Le leader de PROGRESS accuse une corruption généralisée en Gambie

 

Par Kemo Kanyi         

Le chef de l’Organisation réformiste pour la croissance, le renouveau, l’équité, la sécurité et la justice sociale (PROGRESS), M. Amadou Jaiteh, a accusé le gouvernement gambien de présider ce qu’il a qualifié de corruption généralisée et systémique.

Dans une interview exclusive accordée à The Voice mardi, M. Jaiteh a allégué que la corruption et le détournement de fonds publics se sont enracinés dans les opérations gouvernementales.

« La corruption endémique qui continue de tourmenter notre pays est inimaginable », a-t-il déclaré.

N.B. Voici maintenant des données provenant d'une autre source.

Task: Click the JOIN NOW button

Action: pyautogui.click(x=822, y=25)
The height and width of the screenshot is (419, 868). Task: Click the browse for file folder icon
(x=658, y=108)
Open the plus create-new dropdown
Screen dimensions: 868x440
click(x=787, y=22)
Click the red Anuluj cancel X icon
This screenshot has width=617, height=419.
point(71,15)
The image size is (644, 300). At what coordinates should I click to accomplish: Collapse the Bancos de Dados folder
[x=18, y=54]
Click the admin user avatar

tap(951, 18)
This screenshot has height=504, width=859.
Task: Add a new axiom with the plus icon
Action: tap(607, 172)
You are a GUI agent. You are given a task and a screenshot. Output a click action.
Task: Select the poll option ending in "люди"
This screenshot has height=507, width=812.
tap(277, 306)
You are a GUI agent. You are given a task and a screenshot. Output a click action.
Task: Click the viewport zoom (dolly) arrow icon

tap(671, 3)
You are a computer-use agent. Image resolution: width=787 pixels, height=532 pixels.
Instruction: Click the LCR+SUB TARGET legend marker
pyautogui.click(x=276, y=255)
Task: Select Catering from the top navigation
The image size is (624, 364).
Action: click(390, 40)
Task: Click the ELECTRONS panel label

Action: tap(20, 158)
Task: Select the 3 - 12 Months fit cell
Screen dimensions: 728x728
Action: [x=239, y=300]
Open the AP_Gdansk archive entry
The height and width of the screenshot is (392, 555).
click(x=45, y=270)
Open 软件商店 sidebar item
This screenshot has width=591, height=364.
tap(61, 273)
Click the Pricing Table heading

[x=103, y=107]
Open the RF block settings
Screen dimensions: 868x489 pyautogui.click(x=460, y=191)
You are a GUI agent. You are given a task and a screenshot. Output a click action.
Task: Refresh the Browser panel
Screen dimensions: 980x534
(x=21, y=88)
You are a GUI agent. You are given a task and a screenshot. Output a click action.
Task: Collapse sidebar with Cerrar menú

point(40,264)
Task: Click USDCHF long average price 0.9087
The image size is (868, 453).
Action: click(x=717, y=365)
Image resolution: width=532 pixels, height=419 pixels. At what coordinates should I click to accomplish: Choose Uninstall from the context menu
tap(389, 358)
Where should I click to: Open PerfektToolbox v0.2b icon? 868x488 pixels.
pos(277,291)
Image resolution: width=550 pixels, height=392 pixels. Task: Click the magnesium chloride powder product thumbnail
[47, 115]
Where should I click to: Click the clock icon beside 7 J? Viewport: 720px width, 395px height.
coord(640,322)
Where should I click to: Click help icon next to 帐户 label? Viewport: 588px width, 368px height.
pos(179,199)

Selon lui, les prêts et recettes mobilisés au nom du développement national seraient détournés par des projets à motivation politique, en particulier la construction de routes. Il a affirmé que les fonds alloués aux projets d’infrastructure étaient significativement réduits et partagés entre les responsables chargés d’attribuer les contrats.

  1. Jaiteh a en outre allégué que les projets routiers offrent des opportunités de dissimuler les pratiques de corruption par des pots-de-vin, ajoutant que la mauvaise qualité de certains travaux achevés et la réhabilitation répétée de certaines routes témoignent d’une planification insuffisante et d’une possible mauvaise gestion des fonds.

Il a cité les travaux de rectification en cours sur la route de l’OIC comme exemple, arguant que les projets correctement exécutés ne devraient pas nécessiter de répétitions fréquentes.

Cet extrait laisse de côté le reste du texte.